* Exercise requirements: Your reply should reproduce the data below without a single alteration, apart from dropping the images.

Dataset entries:

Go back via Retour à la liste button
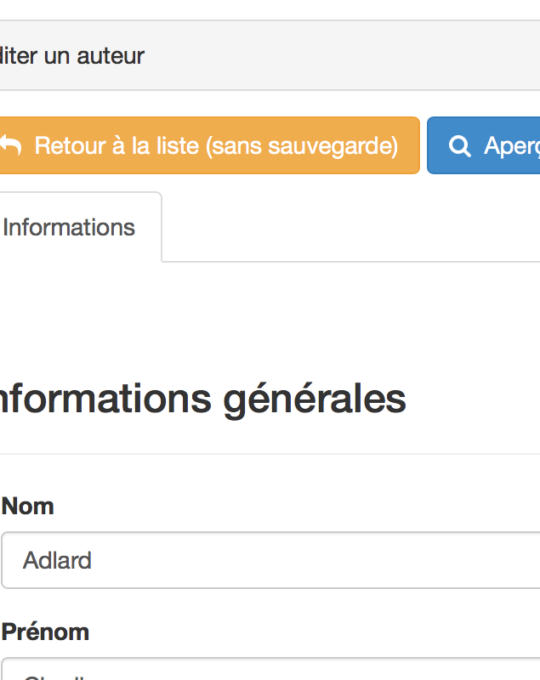 click(x=209, y=145)
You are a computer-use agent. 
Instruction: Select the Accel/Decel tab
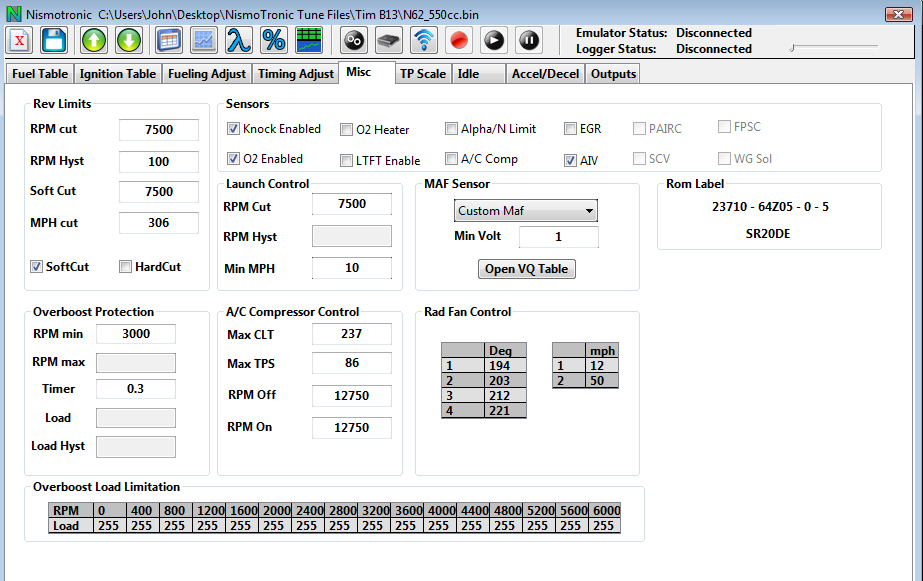pyautogui.click(x=544, y=74)
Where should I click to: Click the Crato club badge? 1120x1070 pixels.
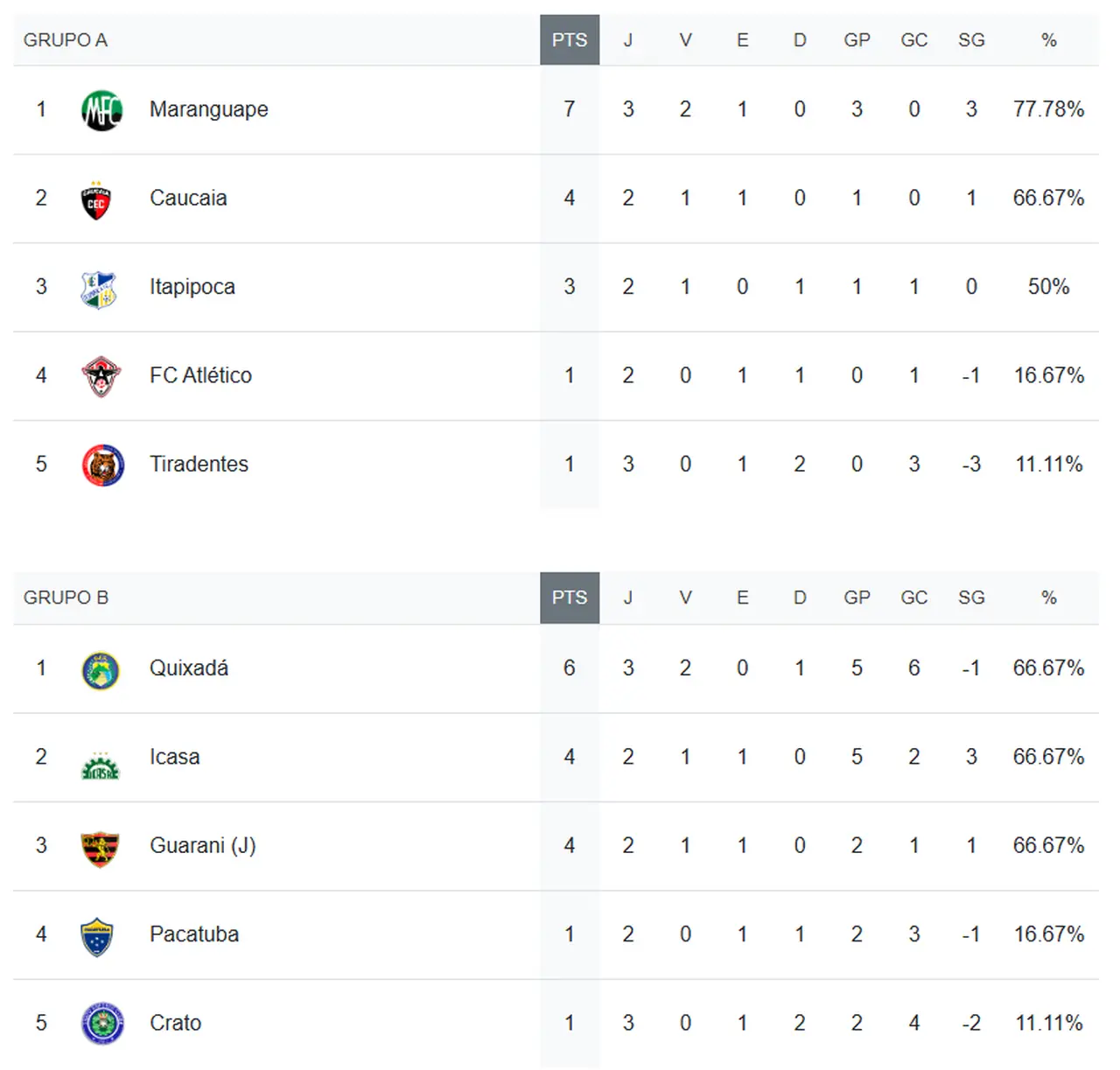(102, 1024)
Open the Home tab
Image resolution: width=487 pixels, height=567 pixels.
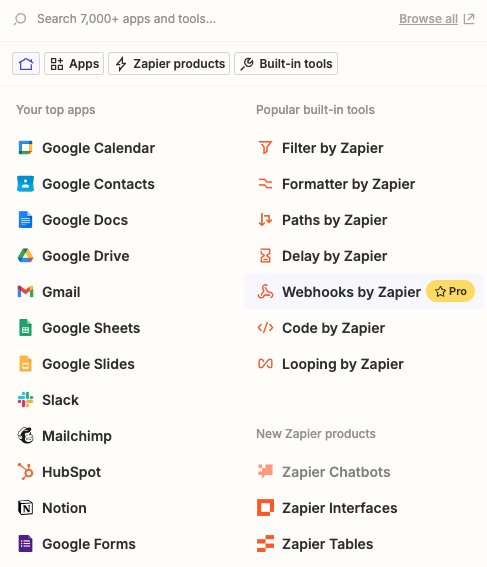tap(26, 64)
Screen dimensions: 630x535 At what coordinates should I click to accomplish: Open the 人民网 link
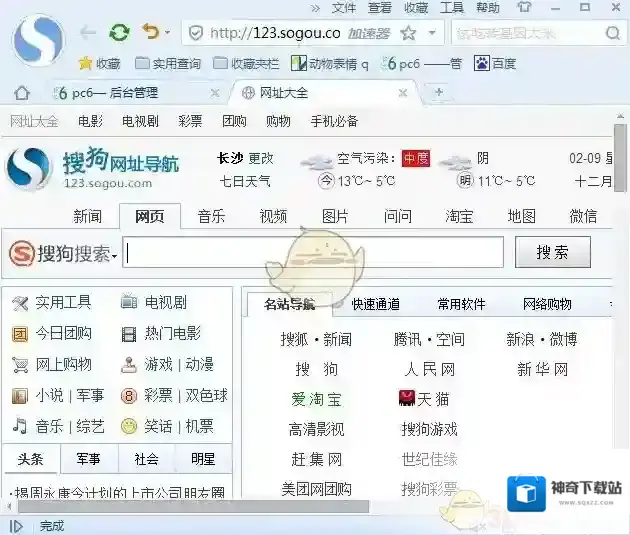point(429,369)
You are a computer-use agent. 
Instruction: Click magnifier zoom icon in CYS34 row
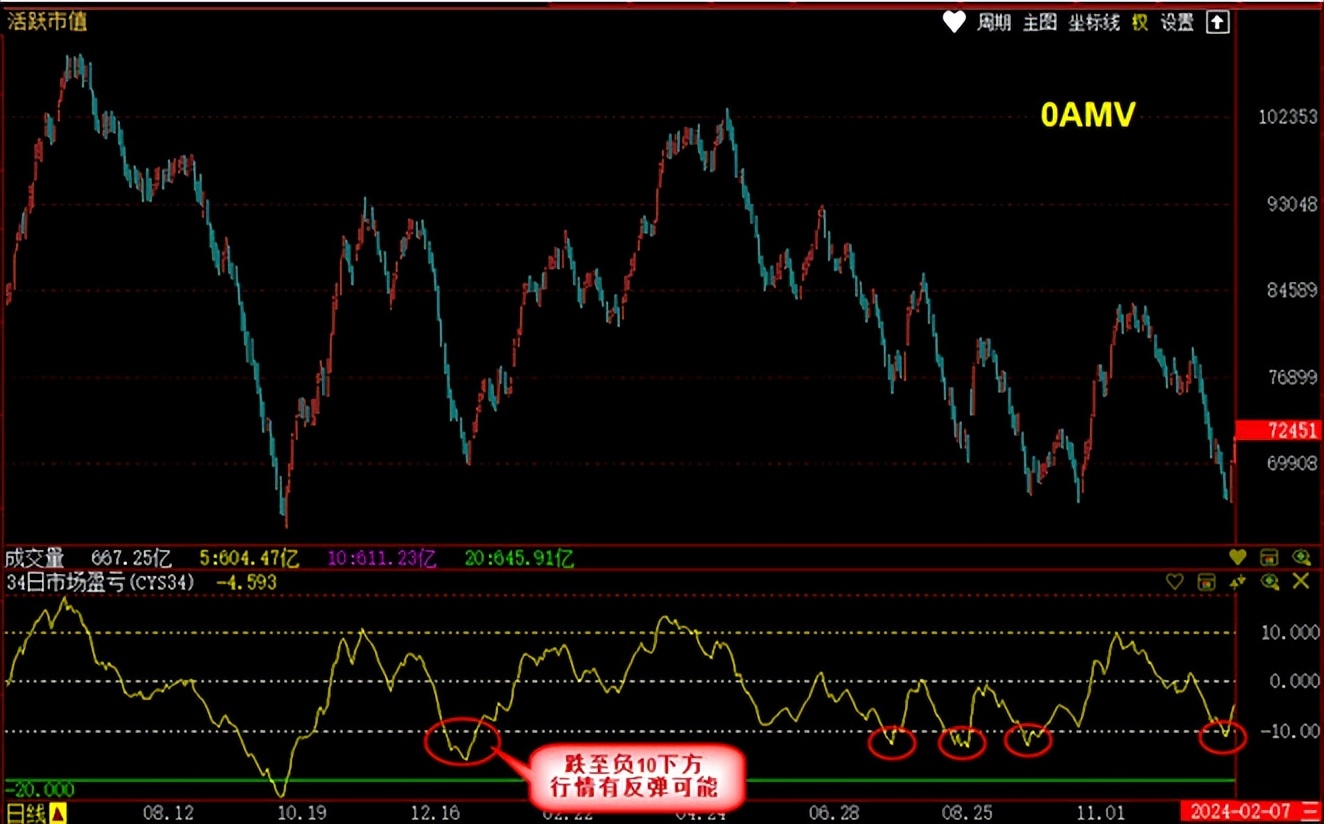tap(1269, 581)
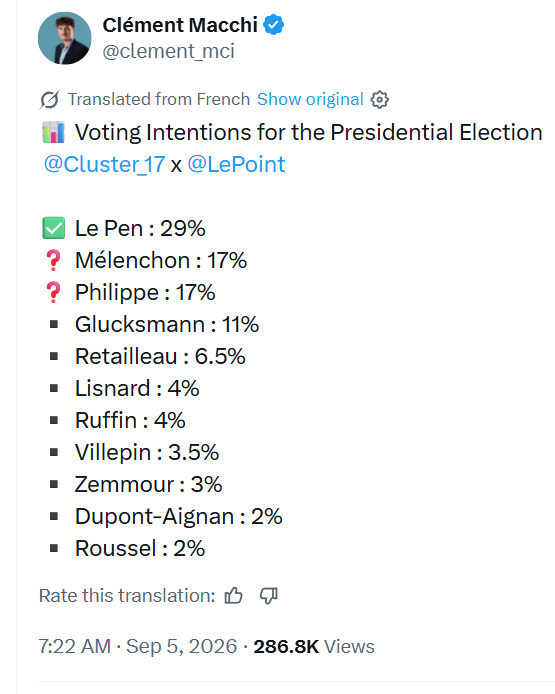This screenshot has height=694, width=555.
Task: Open the @clement_mci handle
Action: click(x=168, y=51)
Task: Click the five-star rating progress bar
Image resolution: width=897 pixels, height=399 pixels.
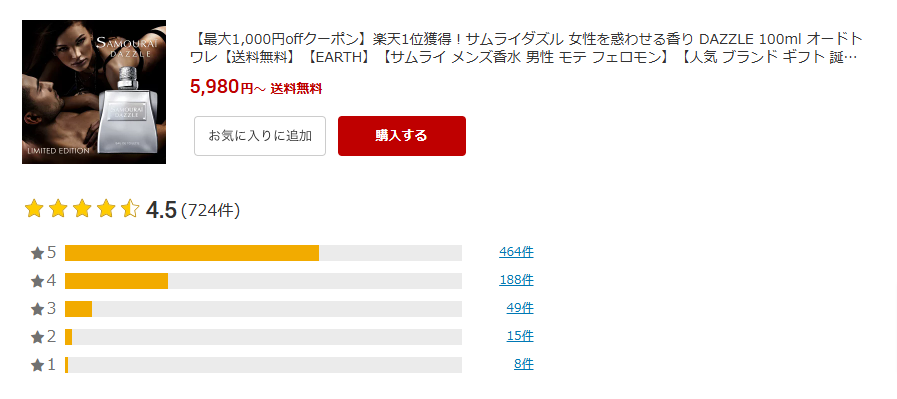Action: click(263, 253)
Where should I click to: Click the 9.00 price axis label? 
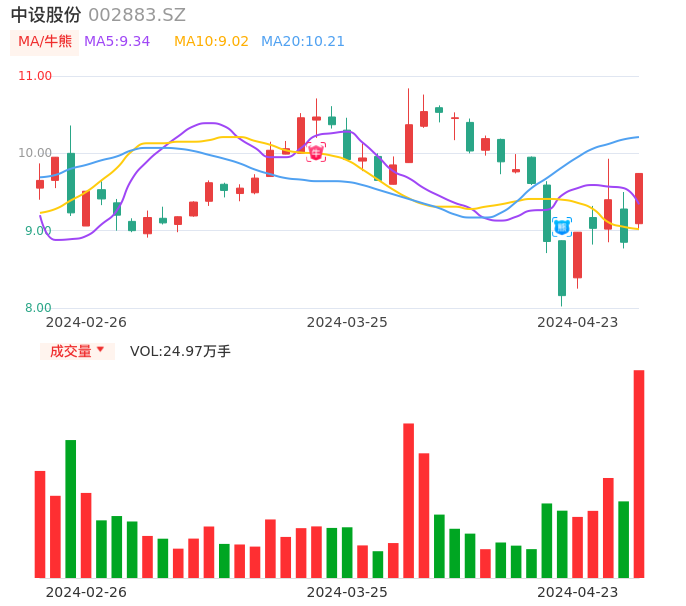pyautogui.click(x=38, y=231)
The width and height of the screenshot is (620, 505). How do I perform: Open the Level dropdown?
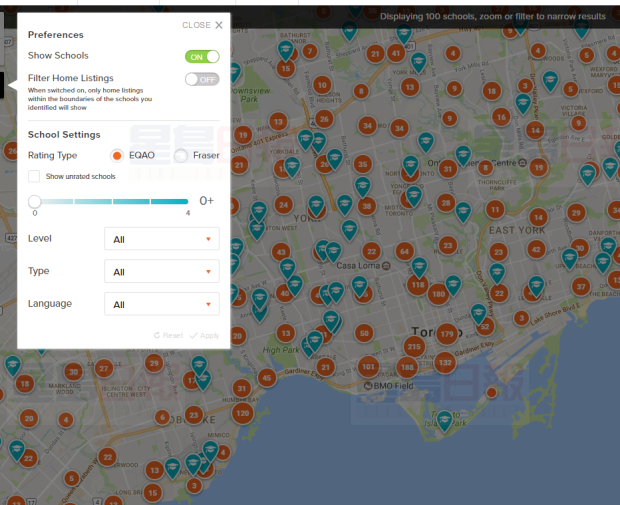click(x=161, y=239)
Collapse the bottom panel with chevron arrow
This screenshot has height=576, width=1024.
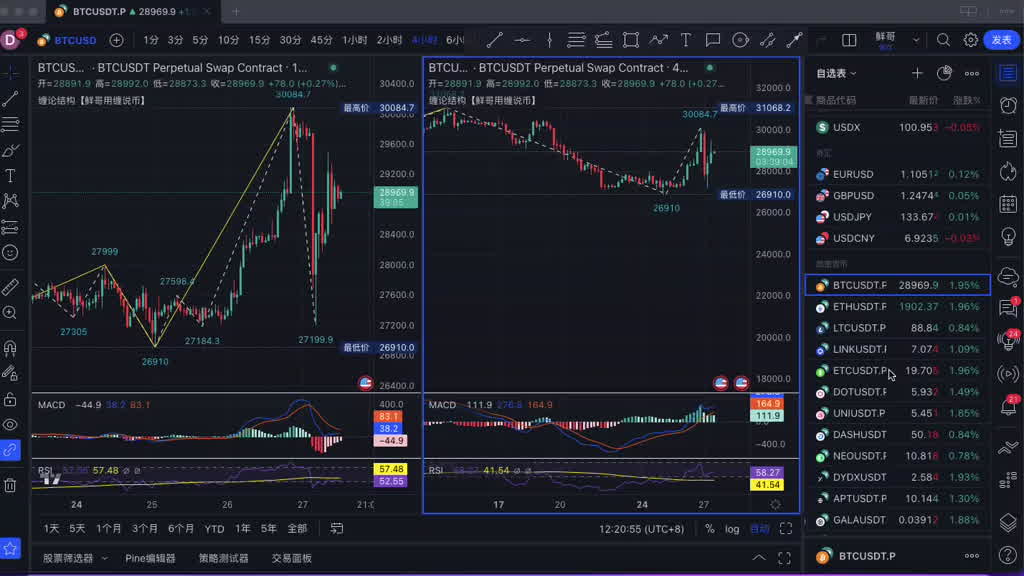[x=759, y=558]
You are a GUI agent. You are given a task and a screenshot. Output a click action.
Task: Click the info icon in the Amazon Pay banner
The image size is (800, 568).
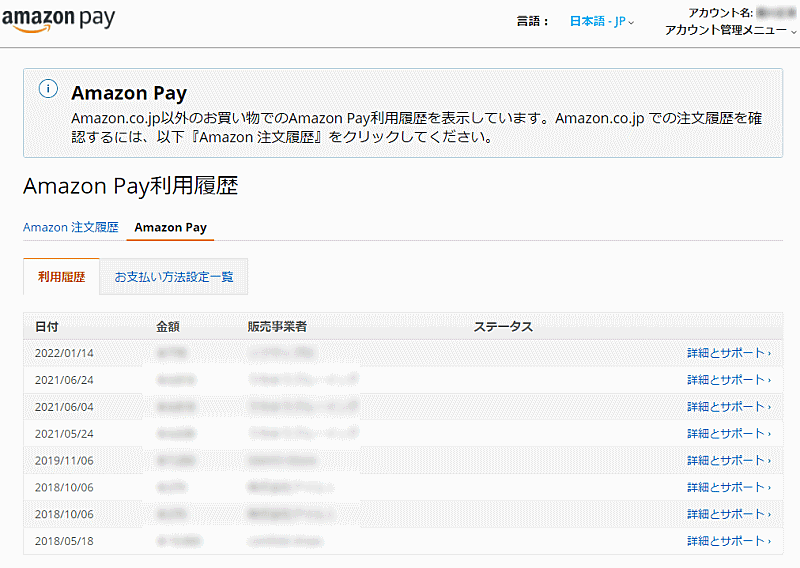48,89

* Result of this task:
Go back via Retour à la liste button
 click(x=209, y=145)
You are a computer-use agent. 
Instruction: Select the Accel/Decel tab
pyautogui.click(x=544, y=74)
Where should I click to: Click the Crato club badge? 1120x1070 pixels.
(102, 1024)
Open the Home tab
Image resolution: width=487 pixels, height=567 pixels.
tap(26, 64)
Screen dimensions: 630x535 At what coordinates should I click to accomplish: Open the 人民网 link
point(429,369)
You are a computer-use agent. 
Instruction: Click magnifier zoom icon in CYS34 row
tap(1269, 581)
This screenshot has height=694, width=555.
Task: Open the @clement_mci handle
Action: click(x=168, y=51)
Task: Click the five-star rating progress bar
Image resolution: width=897 pixels, height=399 pixels.
Action: click(263, 253)
Where should I click to: Click the 9.00 price axis label? 
pyautogui.click(x=38, y=231)
The width and height of the screenshot is (620, 505). How do I perform: Open the Level dropdown?
click(x=161, y=239)
Collapse the bottom panel with chevron arrow
This screenshot has height=576, width=1024.
[x=759, y=558]
You are a GUI agent. You are given a task and a screenshot. Output a click action.
Task: Click the info icon in the Amazon Pay banner
The image size is (800, 568).
48,89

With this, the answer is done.